NOONAN: GOP state treasurer race highlights national GOP rifts
Author: Paula Noonan - October 4, 2017 - Updated: October 4, 2017
Colorado’s GOP primary race for state treasurer has hit some nasty bumps with Rep. Justin Everett, R-Littleton, lobbing water balloons at Rep. Polly Lawrence, R-Roxborough Park.
Everett, oozing condescension, called Lawrence “not ready for prime time,” according to Ernest Luning, political reporter for Colorado Politics. Some may remember that Everett was put into “time out” in his first session for snoozing during committee hearings. He also missed 30 final votes that year, compared to Lawrence at 13 and GOP State Sen. Kevin Lundberg, of Berthoud, also running for treasurer, at 3. Everett apparently feels he’s redeemed himself from those unready early days.
If an almost perfect record for taking a vote when it counts most is an important criterion for the treasurer’s office, then Democrat Rep. Steve Lebsock, of Thornton, is your guy. Since 2013, he’s only missed 2 final votes, compared to Everett at 44, Lawrence at 14, and Lundberg at 13.
Everett has made a point of proudly voting NO more often than any legislator on all types of bills since he started at the Capitol. In 2017, with bills signed by the governor and containing budget, tax, or fee elements, he voted YES 100 times and NO 83 times, compared to Lawrence at 145 YES to 36 NO, and Lundberg at 159 YES to 21 NO.
Everett can also proudly point to his least productive record in getting his sponsored bills passed: 0 for 7 in 2017, including the smack down of HB17-1086 that meddles with the private relationship between a woman and her doctor or pharmacist.
To say that Everett is an outlier is an understatement. Just in 2017, he voted against money for rural Colorado and roads (SB-267), the mentally ill (SB-264 and SB-207), hospitals (SB-256), technology advancement (SB-255), the state budget (SB-254), motorcycle rider training (SB-243), an update of the 1921 irrigation law (HB-1030), funding for the state fraud unit (HB-1043), modernizing state procurement rules (HB-1051), BEST school capital projects (HB-1082), public education per-student funding (SB-296), and a pilot program for Public Guardianship (HB-1087).

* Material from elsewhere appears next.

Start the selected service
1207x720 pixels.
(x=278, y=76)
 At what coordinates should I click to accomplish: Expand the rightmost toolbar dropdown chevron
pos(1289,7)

Lundberg and Lawrence are not known as conservative slouches. Lundberg is an astute member of the legislature’s Joint Budget Committee and is chair of the Senate Appropriations Committee. He’s studied the state’s budget inside out. His appointments mean he has the respect of Senate leadership as a fiscal conservative and effective decision-maker. His bill-sponsor record in 2017 shows 24 sponsored with 17 signed by the governor.
Lawrence was in House minority leadership. She runs her family’s 93-year-old construction company. She knows the state’s transportation needs exactly where the rubber hits the potholes and floods take out the roads. Republicans respect her expertise. They appointed her to the House Transportation and Energy Committee. Lawrence sponsored 20 bill with 12 signed by the governor.
Lundberg’s votes on money issues support the hard-fought negotiations between both parties to bring a state budget forward. Lawrence stepped up to help rural Colorado hospitals, voting YES on the “Sustainability of Rural Colorado” bill.
GOP voters who support the view that the state provides needed services for roads, bridges, health care, and public education will contest GOP voters who want to drown government in the bathtub. In this race, the Republican party reflects the push and pull of the national GOP. Will it be the state GOP’s avatar for 2020?